FWIW, the report from the committee (which formed in ’04 but didn’t issue a 
report until ’06) was published here:  http://www.opensource.org/proliferation
AFAIK, that report didn’t result in a significant amount of voluntary 
deprecation of licenses (at the time, there were only 4 OSI-approved licenses 
that had been deprecated;  I don’t think many others have since).
I also don’t know if that report had some influence on stemming the tide of new 
licenses submitted for OSI-approval, but it seems as though fewer have been 
added to the list since 2006.  Those who have kept closer tabs on the pace of 
license submission (or voluntary deprecations) might be able to shed more light 
on both of those issues.
I’m pretty sure there was some degree of dissatisfaction with the output of the 
’04 committee and I thought there was going to be a new committee set up to 
reconsider the output, but perhaps that never happened.
Sorry for the top-posting for those of you who find that confusing.


From: license-discuss-boun...@opensource.org 
[mailto:license-discuss-boun...@opensource.org] On Behalf Of Bruce Perens
Sent: Friday, March 09, 2012 9:06 AM
To: license-discuss@opensource.org
Subject: [License-discuss] license committee

If I'm not mistaken, this committee met in 2004? "Time to do it right" would be 
about doing it over. Did I miss some announcement?

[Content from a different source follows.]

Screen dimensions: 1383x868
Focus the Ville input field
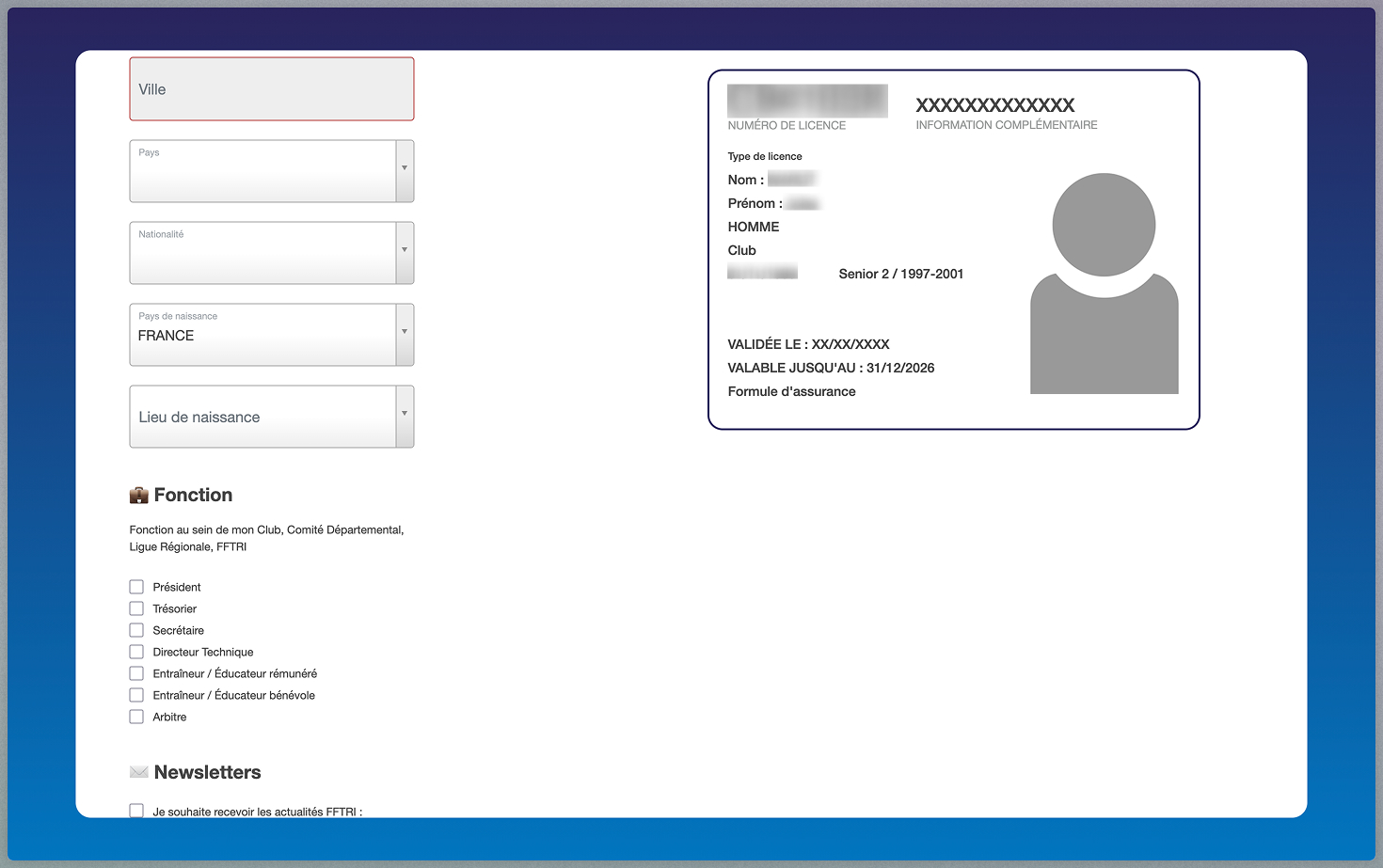coord(271,89)
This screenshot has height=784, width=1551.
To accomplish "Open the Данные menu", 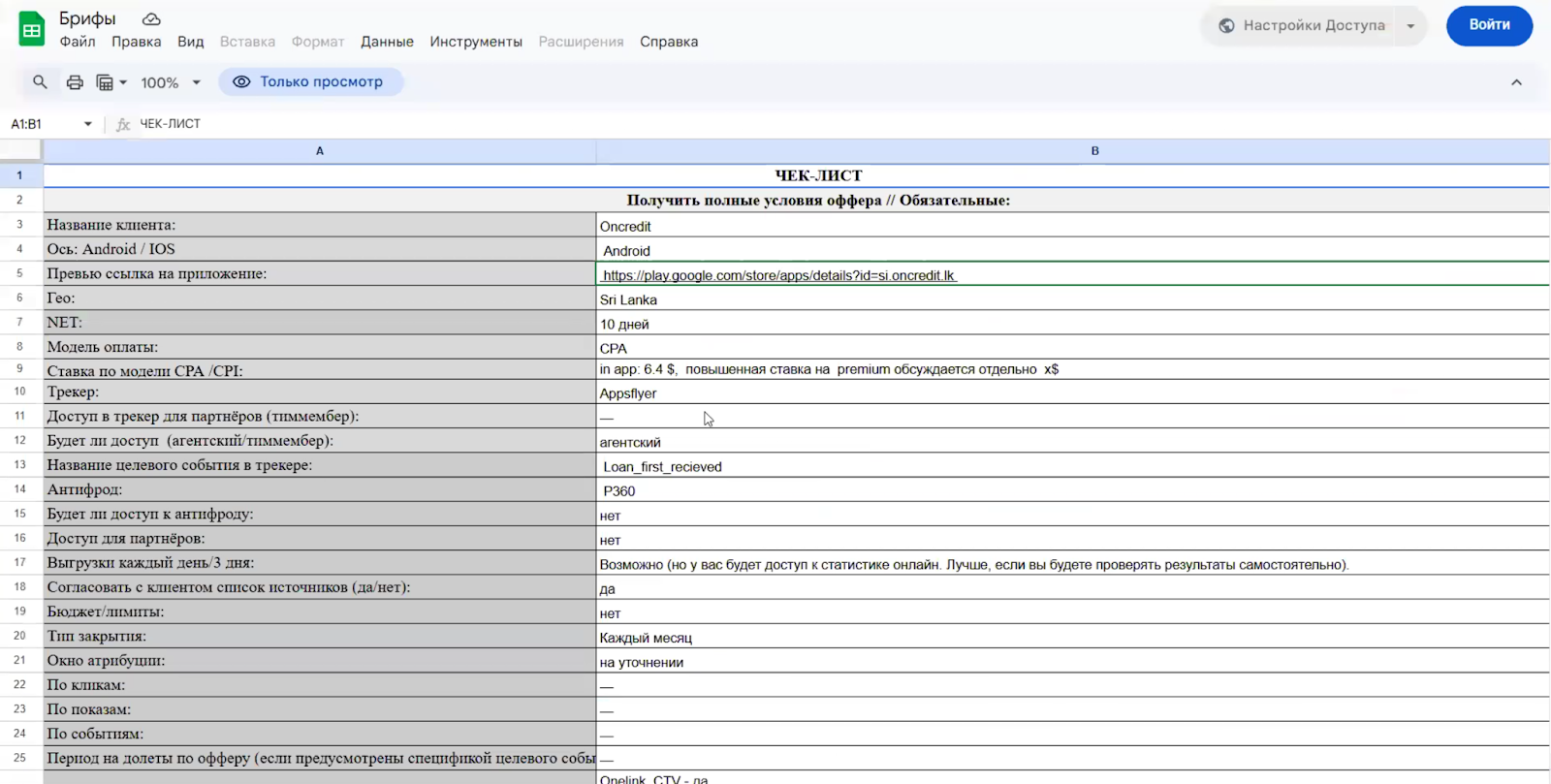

On 03/09/2012 08:55 AM, John Cowan wrote:

Karl Fogel scripsit:



If you want an organization that recommends licenses, the FSF is happy

to help. I agree that OSI should have a short-list of recommended

licenses, but the politics of dis-recommending some organization's

license are too much for them.



This isn't actually the case, by the way.  It's not the politics; it's

more the time it takes to do it right.



I sat on the committee that came up with OSI's current classifications.

Its original remit was to evaluate licenses into best/okay/bad, but no

one except me was willing to actually say that a license was bad or that

people shouldn't use it, so we wound up with the existing, basically

fact-based classification scheme.  And we took plenty of time just to

get to that, so it wasn't a matter of time.



I believe I was the only non-lawyer on that committee, except for ESR

who wasn't able to attend most of the meetings.